Task description:
Please transcribe exactly, and only, the lines of the data below between the line holding "The image size is (578, 310)." and the line holding "Given: Click the", inclusive.

Collected data:
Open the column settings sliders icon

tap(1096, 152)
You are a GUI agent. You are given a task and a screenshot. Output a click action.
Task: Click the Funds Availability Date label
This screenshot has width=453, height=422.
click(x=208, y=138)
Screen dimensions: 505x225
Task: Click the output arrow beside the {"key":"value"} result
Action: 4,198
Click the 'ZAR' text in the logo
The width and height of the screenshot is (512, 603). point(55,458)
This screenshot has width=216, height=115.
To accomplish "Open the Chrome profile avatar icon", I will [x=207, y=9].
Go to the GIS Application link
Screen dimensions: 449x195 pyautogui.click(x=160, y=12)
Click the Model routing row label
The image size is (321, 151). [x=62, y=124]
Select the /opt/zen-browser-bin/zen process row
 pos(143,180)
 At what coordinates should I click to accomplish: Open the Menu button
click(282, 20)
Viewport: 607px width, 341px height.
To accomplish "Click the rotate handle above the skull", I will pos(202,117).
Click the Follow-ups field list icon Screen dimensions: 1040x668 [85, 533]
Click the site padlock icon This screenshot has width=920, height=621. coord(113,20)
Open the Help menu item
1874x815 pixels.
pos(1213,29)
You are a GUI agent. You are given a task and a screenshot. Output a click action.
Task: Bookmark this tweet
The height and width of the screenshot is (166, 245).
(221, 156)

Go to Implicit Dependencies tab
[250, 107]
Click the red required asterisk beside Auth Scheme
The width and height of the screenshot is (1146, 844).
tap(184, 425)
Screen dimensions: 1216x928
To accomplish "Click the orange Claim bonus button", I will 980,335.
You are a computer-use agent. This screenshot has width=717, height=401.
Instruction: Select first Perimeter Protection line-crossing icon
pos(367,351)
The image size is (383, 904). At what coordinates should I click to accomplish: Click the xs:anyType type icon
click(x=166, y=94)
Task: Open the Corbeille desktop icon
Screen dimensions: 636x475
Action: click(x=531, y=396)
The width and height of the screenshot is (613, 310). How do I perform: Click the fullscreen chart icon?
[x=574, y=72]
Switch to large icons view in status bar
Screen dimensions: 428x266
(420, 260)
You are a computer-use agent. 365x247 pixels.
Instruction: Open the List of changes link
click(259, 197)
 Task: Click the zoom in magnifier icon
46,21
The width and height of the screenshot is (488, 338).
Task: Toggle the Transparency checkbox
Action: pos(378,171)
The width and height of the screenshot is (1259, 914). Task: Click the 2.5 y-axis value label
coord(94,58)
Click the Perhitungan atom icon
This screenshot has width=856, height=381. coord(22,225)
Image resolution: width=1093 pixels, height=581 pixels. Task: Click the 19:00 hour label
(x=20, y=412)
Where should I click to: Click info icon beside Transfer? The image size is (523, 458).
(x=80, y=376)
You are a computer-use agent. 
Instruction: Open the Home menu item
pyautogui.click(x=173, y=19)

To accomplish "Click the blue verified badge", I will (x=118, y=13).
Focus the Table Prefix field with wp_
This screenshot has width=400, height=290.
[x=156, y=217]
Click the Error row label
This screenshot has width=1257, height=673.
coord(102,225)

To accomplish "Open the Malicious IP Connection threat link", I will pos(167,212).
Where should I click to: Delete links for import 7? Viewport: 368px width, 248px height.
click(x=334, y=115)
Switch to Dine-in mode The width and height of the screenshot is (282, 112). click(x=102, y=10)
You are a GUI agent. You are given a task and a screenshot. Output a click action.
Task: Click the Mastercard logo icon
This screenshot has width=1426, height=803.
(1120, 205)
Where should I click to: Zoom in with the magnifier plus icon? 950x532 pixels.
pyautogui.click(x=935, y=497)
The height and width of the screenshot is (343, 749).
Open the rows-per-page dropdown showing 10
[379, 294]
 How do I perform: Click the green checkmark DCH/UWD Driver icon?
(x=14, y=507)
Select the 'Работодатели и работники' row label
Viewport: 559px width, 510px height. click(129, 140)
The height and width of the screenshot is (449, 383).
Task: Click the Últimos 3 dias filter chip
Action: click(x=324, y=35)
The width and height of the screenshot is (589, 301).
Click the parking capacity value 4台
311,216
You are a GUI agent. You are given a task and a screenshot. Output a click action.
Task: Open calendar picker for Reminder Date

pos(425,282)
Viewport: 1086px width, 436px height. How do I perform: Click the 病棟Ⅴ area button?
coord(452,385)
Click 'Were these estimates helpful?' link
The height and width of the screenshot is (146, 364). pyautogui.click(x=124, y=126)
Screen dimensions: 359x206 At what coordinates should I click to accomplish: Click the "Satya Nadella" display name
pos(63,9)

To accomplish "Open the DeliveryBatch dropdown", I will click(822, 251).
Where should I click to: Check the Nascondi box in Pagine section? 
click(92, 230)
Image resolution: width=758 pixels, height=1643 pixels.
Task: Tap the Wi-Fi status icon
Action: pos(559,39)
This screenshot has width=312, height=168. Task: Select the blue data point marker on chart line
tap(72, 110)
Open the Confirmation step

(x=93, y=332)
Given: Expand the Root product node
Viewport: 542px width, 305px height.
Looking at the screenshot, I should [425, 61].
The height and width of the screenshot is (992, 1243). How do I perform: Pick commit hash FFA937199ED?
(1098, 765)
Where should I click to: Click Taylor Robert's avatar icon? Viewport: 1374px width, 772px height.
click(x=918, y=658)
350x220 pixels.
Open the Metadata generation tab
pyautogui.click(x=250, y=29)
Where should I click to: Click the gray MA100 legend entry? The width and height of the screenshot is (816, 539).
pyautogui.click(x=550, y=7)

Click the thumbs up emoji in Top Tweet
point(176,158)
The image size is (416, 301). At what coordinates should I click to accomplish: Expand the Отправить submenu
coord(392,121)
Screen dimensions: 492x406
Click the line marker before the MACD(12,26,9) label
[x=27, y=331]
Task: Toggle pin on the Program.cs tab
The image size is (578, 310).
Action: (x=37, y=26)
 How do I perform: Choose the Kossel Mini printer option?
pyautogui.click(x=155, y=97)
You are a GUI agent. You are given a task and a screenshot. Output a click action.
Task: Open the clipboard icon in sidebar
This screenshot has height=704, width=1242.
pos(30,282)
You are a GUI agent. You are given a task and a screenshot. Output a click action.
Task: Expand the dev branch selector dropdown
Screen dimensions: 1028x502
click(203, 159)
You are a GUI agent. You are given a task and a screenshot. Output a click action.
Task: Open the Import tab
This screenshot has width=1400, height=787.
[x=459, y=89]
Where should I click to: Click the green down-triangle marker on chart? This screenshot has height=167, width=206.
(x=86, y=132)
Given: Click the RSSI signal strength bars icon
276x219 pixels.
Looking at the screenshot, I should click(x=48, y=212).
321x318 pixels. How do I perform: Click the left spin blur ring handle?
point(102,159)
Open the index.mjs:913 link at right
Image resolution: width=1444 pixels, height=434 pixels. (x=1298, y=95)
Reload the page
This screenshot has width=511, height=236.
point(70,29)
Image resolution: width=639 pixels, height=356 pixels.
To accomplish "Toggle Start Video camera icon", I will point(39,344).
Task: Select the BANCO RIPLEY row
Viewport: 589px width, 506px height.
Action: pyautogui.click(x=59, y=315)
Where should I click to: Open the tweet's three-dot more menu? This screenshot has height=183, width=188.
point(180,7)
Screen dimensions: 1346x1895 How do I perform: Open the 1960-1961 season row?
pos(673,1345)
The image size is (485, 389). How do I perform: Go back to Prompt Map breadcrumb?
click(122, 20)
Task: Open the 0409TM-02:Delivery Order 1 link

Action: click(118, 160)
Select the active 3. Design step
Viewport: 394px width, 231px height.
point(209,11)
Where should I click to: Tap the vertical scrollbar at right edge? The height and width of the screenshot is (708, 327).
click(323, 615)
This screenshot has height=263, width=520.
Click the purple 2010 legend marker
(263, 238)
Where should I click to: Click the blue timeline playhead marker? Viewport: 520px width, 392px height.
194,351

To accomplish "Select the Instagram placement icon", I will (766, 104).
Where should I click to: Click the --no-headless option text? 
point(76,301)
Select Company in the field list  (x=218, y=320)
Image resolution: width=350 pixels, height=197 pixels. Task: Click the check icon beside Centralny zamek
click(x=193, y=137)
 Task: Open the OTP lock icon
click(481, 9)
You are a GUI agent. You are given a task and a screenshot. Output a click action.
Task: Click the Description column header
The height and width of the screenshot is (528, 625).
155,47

Task output:
The image size is (578, 310).
Action: (x=37, y=26)
 How do I perform: Choose the Kossel Mini printer option?
pyautogui.click(x=155, y=97)
You are a GUI agent. You are given a task and a screenshot. Output a click action.
Task: Open the clipboard icon in sidebar
This screenshot has height=704, width=1242.
pos(30,282)
You are a GUI agent. You are given a task and a screenshot. Output a click action.
Task: Expand the dev branch selector dropdown
Screen dimensions: 1028x502
click(203, 159)
You are a GUI agent. You are given a task and a screenshot. Output a click action.
Task: Open the Import tab
This screenshot has width=1400, height=787.
[x=459, y=89]
Where should I click to: Click the green down-triangle marker on chart? This screenshot has height=167, width=206.
(x=86, y=132)
Given: Click the RSSI signal strength bars icon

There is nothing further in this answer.